#### Work instructions:
Swap "Instruction" for "Command" and copy out the rows, from the first row up to and including the line with "pos(195,46)", changing nothing else. Leave the pictures out.

#### Data to use:

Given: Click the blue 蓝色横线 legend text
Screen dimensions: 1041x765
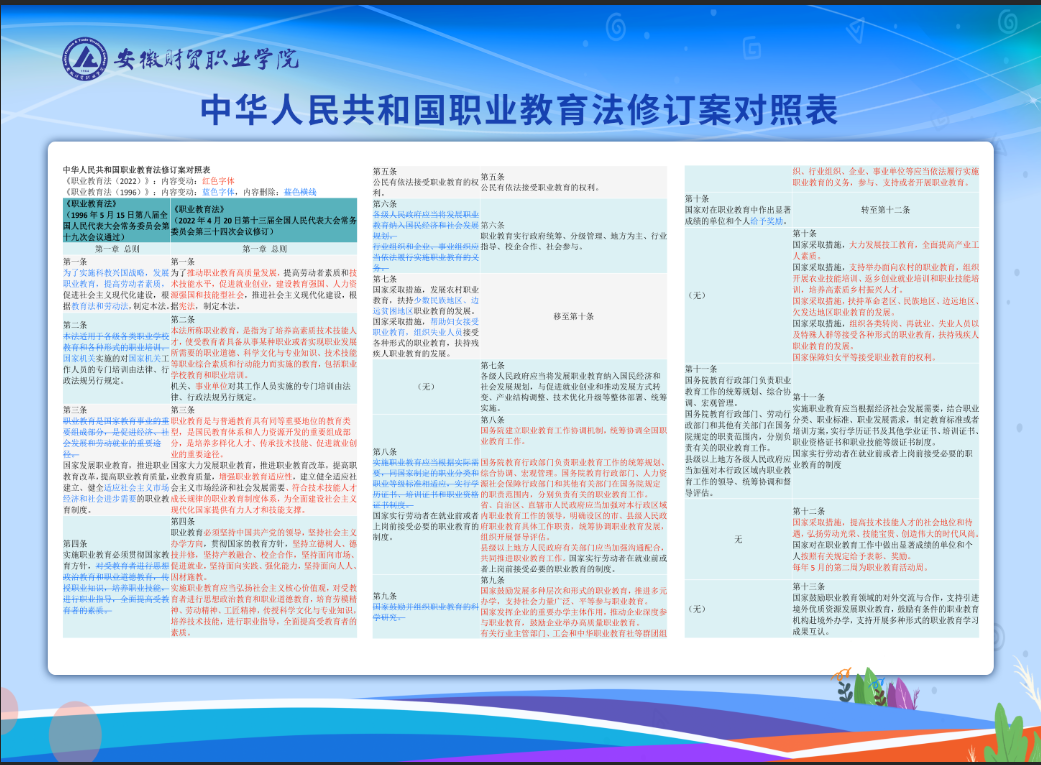Looking at the screenshot, I should [300, 191].
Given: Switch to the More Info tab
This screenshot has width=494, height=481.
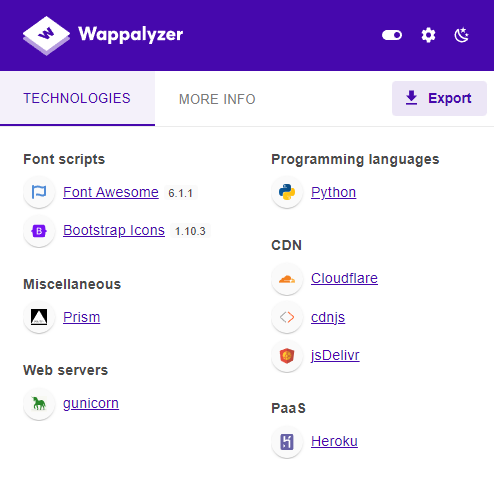Looking at the screenshot, I should coord(217,99).
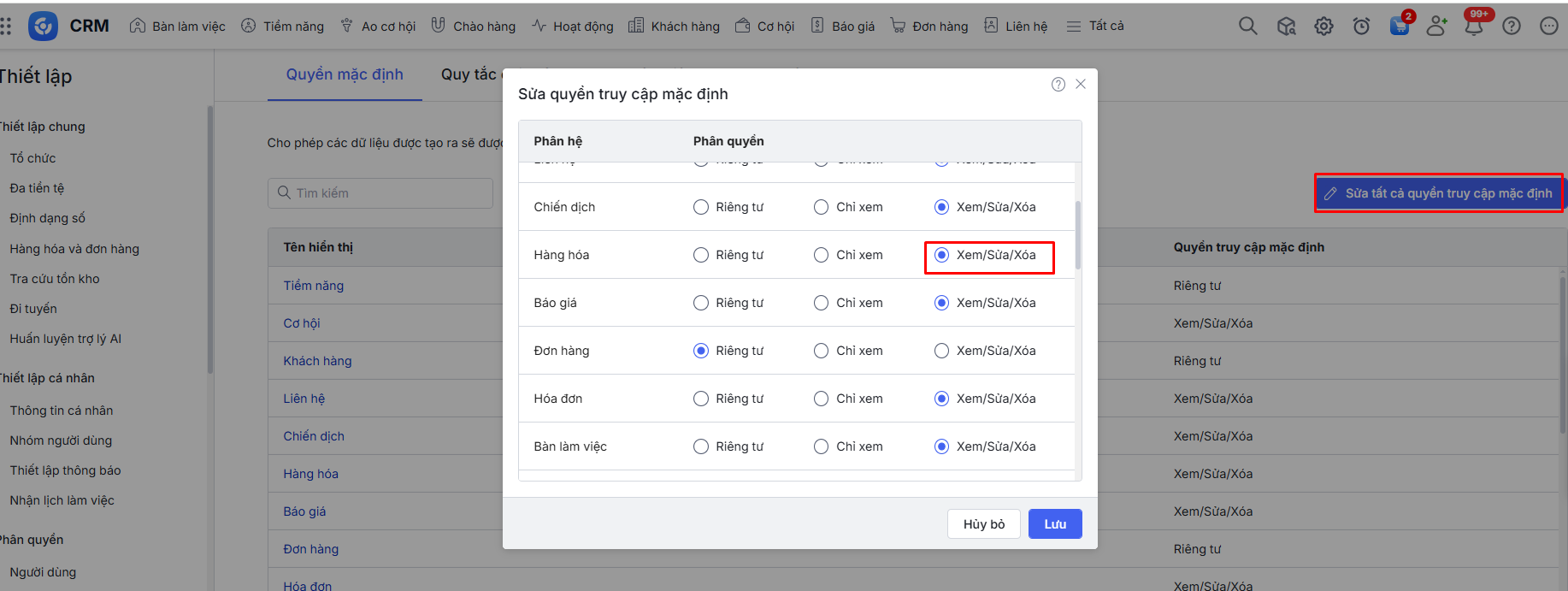Image resolution: width=1568 pixels, height=591 pixels.
Task: Set Đơn hàng to Xem/Sửa/Xóa
Action: pos(941,351)
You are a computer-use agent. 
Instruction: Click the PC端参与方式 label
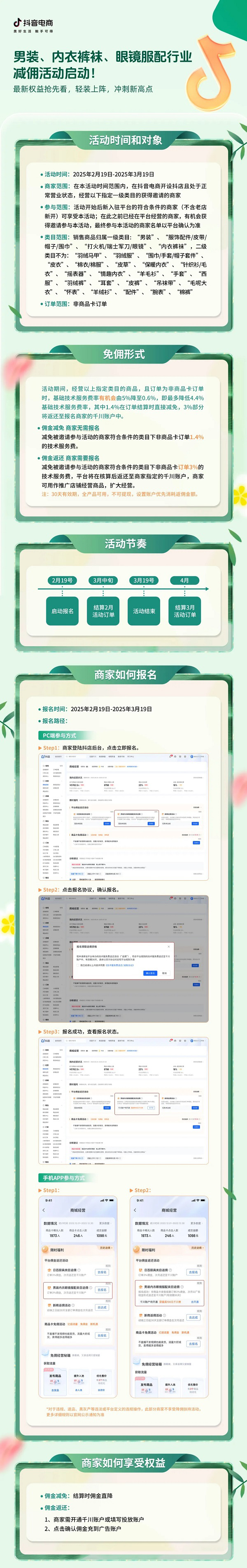(x=59, y=735)
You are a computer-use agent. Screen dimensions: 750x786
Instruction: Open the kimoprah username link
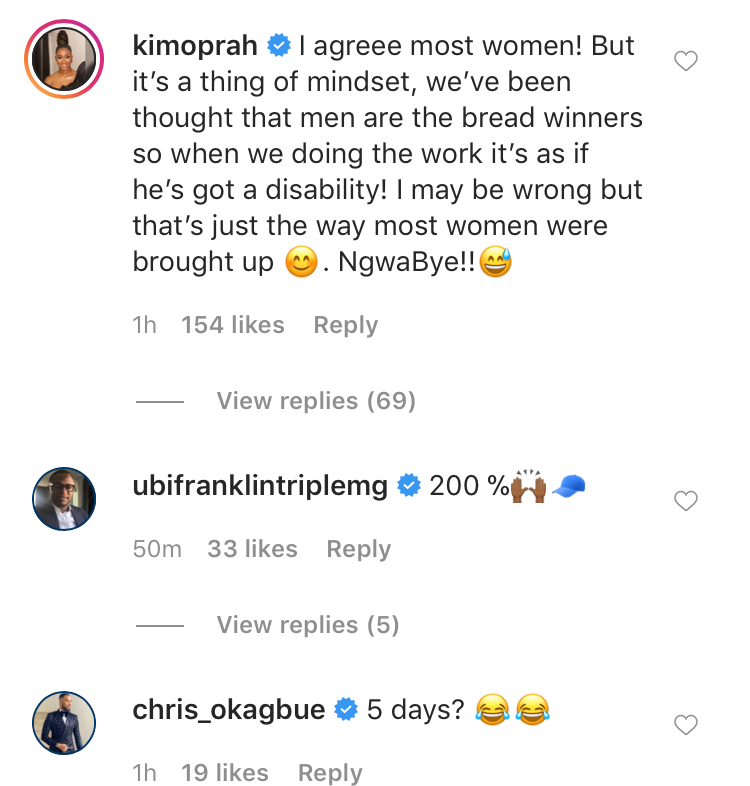pos(195,46)
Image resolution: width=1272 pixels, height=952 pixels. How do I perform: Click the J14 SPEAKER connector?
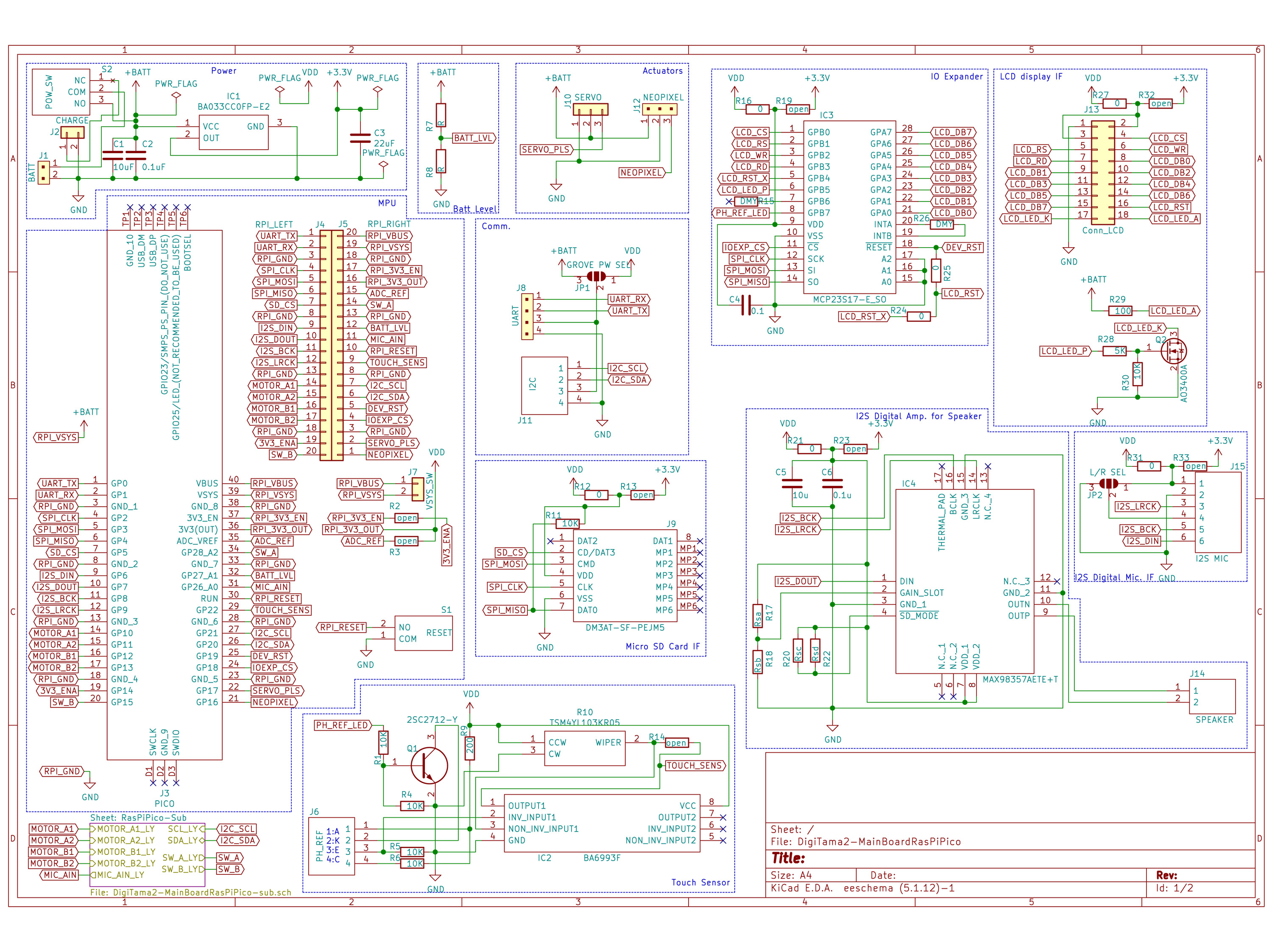(x=1212, y=696)
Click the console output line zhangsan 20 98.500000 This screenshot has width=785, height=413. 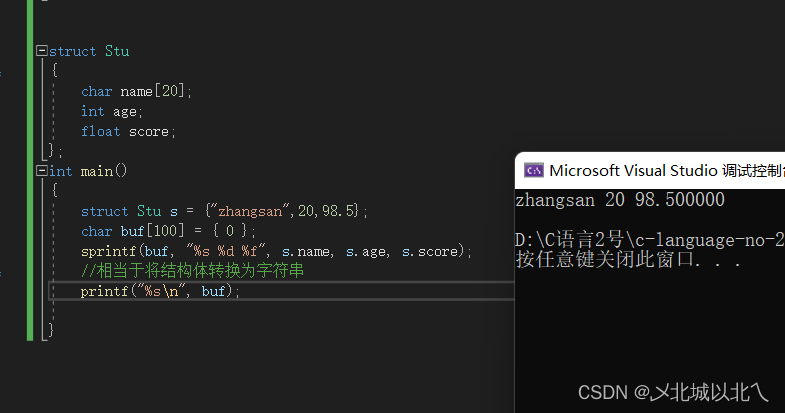click(x=619, y=200)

#### Complete output:
Given: Click the blue 蓝色横线 legend text
Screen dimensions: 1041x765
Looking at the screenshot, I should [300, 191].
Given: Switch to the More Info tab
This screenshot has width=494, height=481.
Looking at the screenshot, I should coord(217,99).
Image resolution: width=1568 pixels, height=591 pixels.
Task: Set Đơn hàng to Xem/Sửa/Xóa
Action: pos(941,351)
You are a computer-use agent. 
Command: Click the PC端参与方式 label
(x=59, y=735)
You are a computer-use agent. Screen dimensions: 750x786
Command: Open the kimoprah username link
pos(195,46)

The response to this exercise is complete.